EXCERPTED RECORDS:

>>>>

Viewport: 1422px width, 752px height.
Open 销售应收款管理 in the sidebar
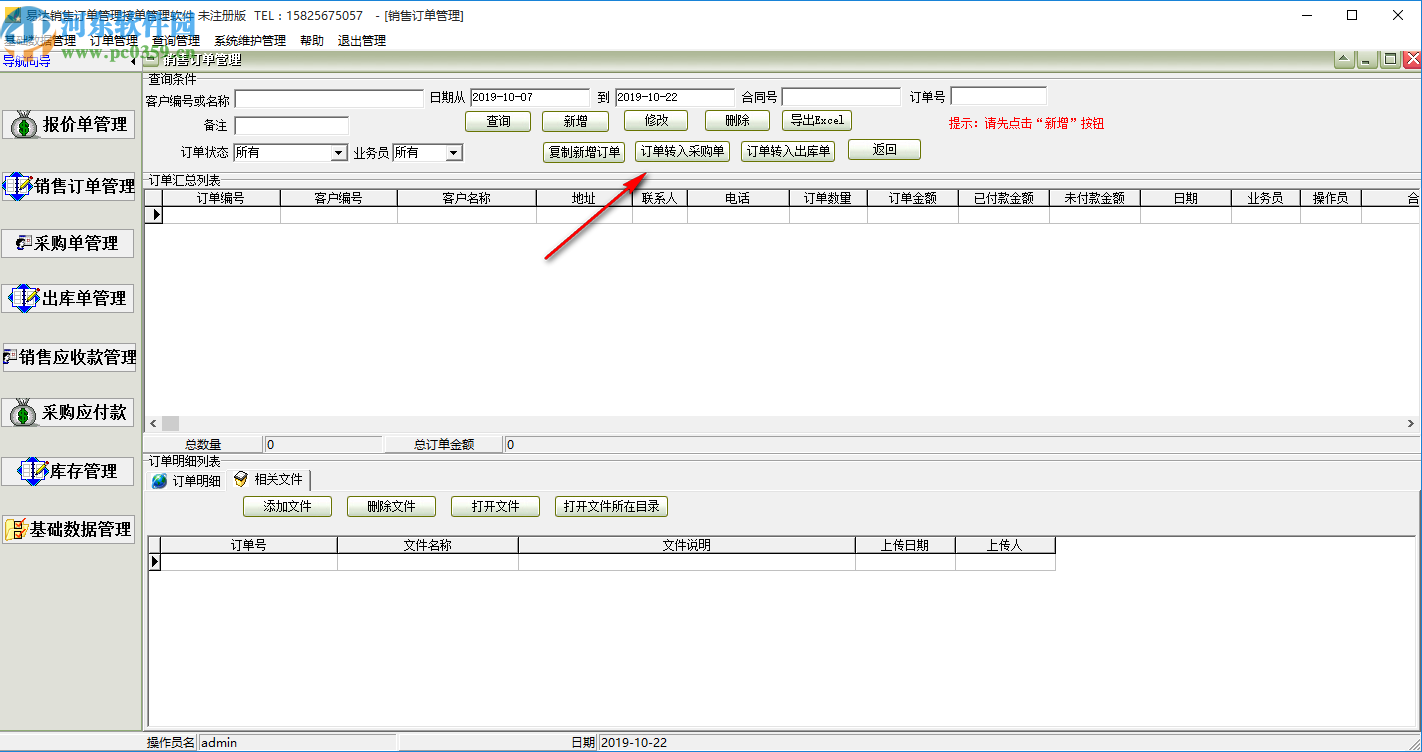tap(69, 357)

<<<<
>>>>

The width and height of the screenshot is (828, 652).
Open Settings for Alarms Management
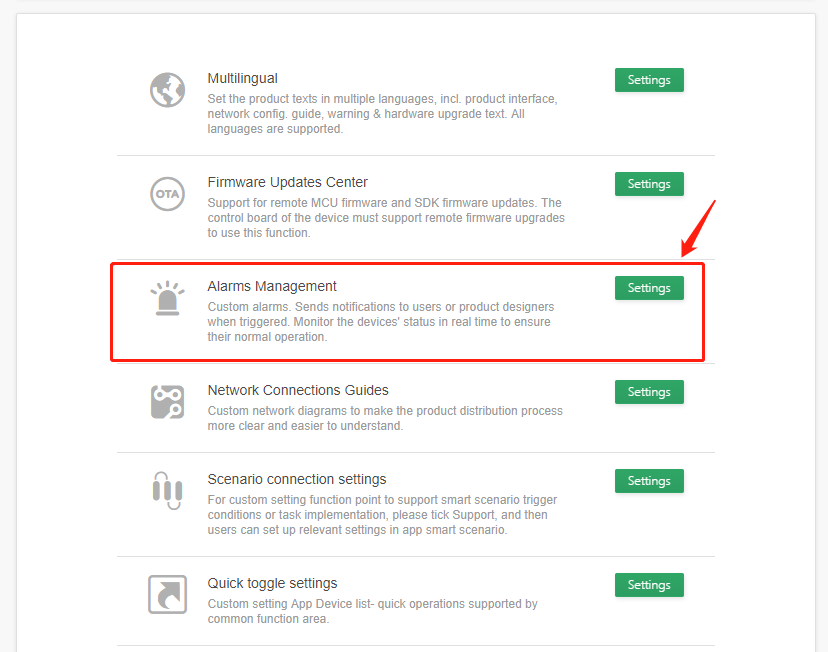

<<<<

TASK DESCRIPTION:
Please give an exact copy of the lines above, beginning with the line containing "The width and" and running through the line containing "Open Settings for Alarms Management", and of no other lines.

RESPONSE:
The width and height of the screenshot is (828, 652).
Open Settings for Alarms Management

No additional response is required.